В каждую из девятисот девяноста девяти ночей он переносился в ее дом; он гулял по комнатам, лежал на кровати Мэрилин, ожидая ее.
«Я лежу на ее постели, — снова мысленно произнес он. — Мы с Мэрилин долго играли в теннис. Я уже принял душ и теперь лежу. На мне нет одежды. Я слышу, как в ванной шумит вода, бегущая по ее телу. Мэрилин повизгивает от удовольствия, подставляя свою бронзовую кожу под пенистые струи душа».
Генри сжался на кушетке. Он там! Он чувствует, осязает, слышит ее дом.
А почему бы нет? Время и пространство — что они в действительности? Эластичная среда, которую можно заставить расширяться и сужаться. Если человек достаточно долго сосредоточивается, он способен достичь чего угодно.
«Вскоре она выключит душ. Накинет на мокрое тело толстый купальный халат вроде того, какой был у нее в фильме „Труп на пляже“. Она выскользнет из ванной и чувственно улыбнется мне. „О Генри, любимый“, — томно произнесет она. Потом Мэрилин подойдет к постели, сядет возле меня».
С каждой секундой картина делалась все реальнее. Генри знал: сегодня он почувствует, как под ее потрясающим телом мягко скрипнет кровать, он ощутит ее пальцы, ласково гладящие его щеку. «Ты такой милый проказник», — скажет она, и он действительно услышит ее слова. Услышит.
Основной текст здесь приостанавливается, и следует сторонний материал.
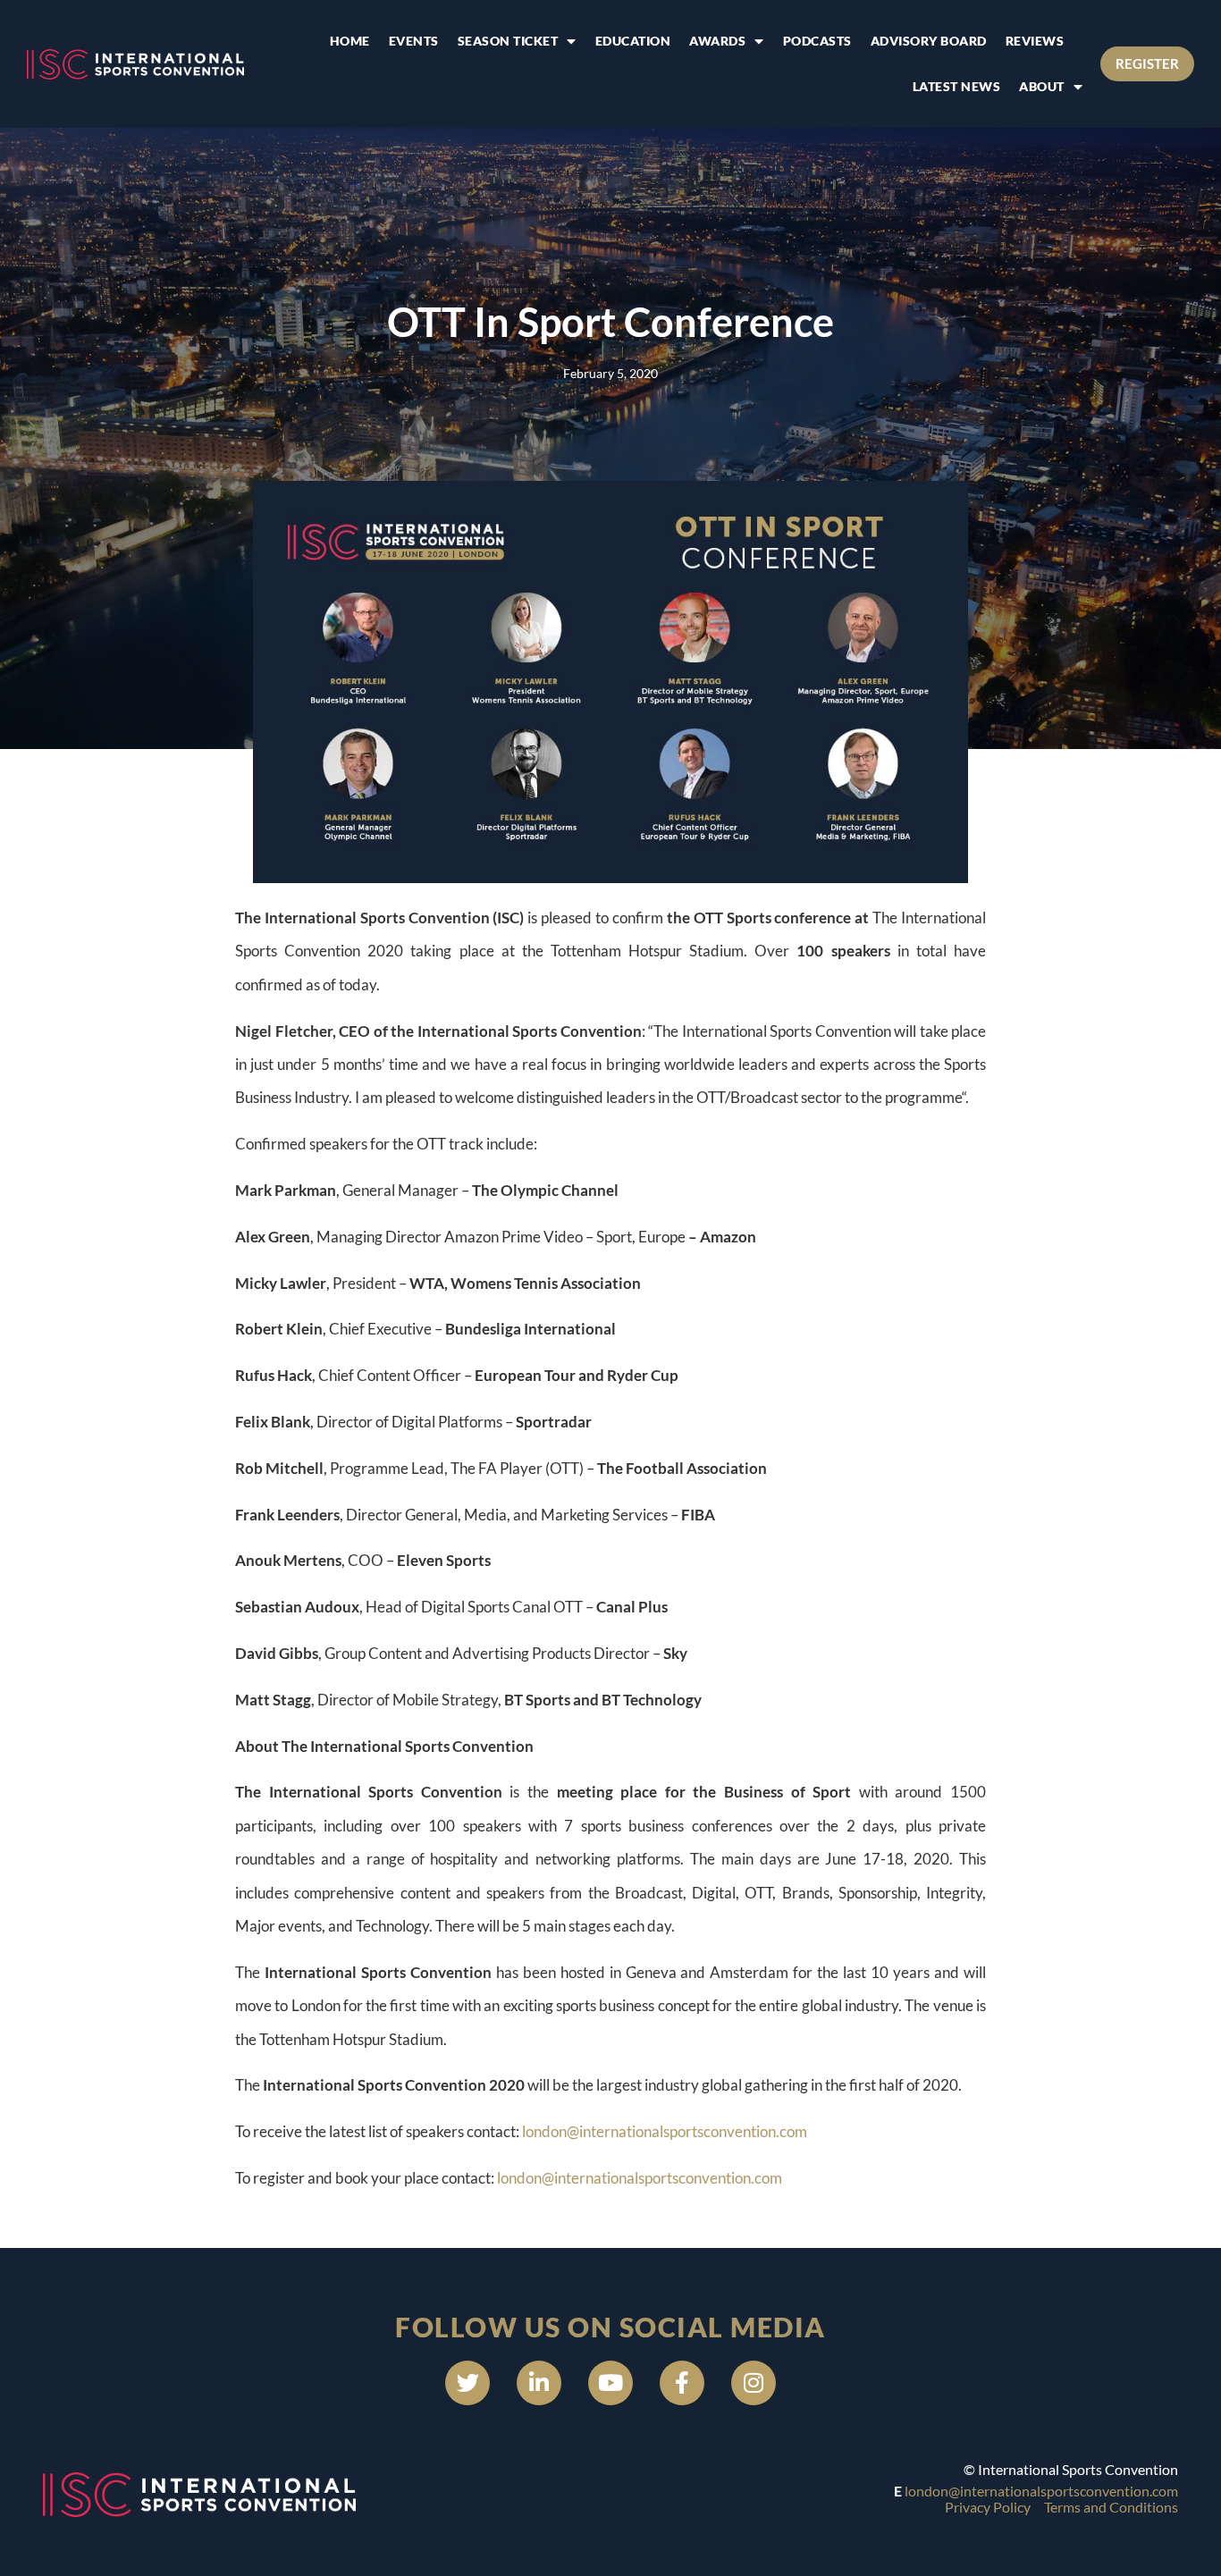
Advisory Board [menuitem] (929, 40)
Разумеется, он будет держать глаза закрытыми. Мэрилин попросит поцеловать ее, как уже просила девятьсот девяносто девять раз. Только на этот раз — в эту тысячную ночь — он дождется, пока сила его мозга сделается неодолимой. Тогда он опустит руки на плечи Мэрилин. Притянет ее к себе. Ощутит бесподобное прикосновение ее фантастической груди. Потом он поцелует ее и по-настоящему почувствует, как эти шелковые губы раскроются навстречу его губам.
«Вот тогда я открою глаза. Меня уже не будет в этой квартире. Я окажусь в Голливуде, с нею, держа ее в объятиях. Да! Свершится мое бегство. Я буду далеко от прежней жизни, а рядом — Мэрилин Тейлор, стонущая от экстаза в моих крепких объятиях. И потом…»
— Генри! Ужинать!
Пузырь лопнул. Генри Шривела толчком выбросило в их гостиную. Он заскрежетал зубами и ударил кулаками по подушкам. В воздухе заклубилась пыль.
— Черт, — тихо пробормотал он, — Черт и… дважды черт.
Он сел. Схватил со столика киножурнал и раскрыл на статье о Ней. Она лучезарно улыбалась ему, держа в руках шланг пылесоса. «Мэрилин содержит свой дом в идеальной чистоте», — утверждала подпись под снимком. Генри Шривел расслабился и улыбнулся. Незачем раздражаться. Сегодня ночью он вырвется отсюда. Сегодня ночью. О, благословенная ночь.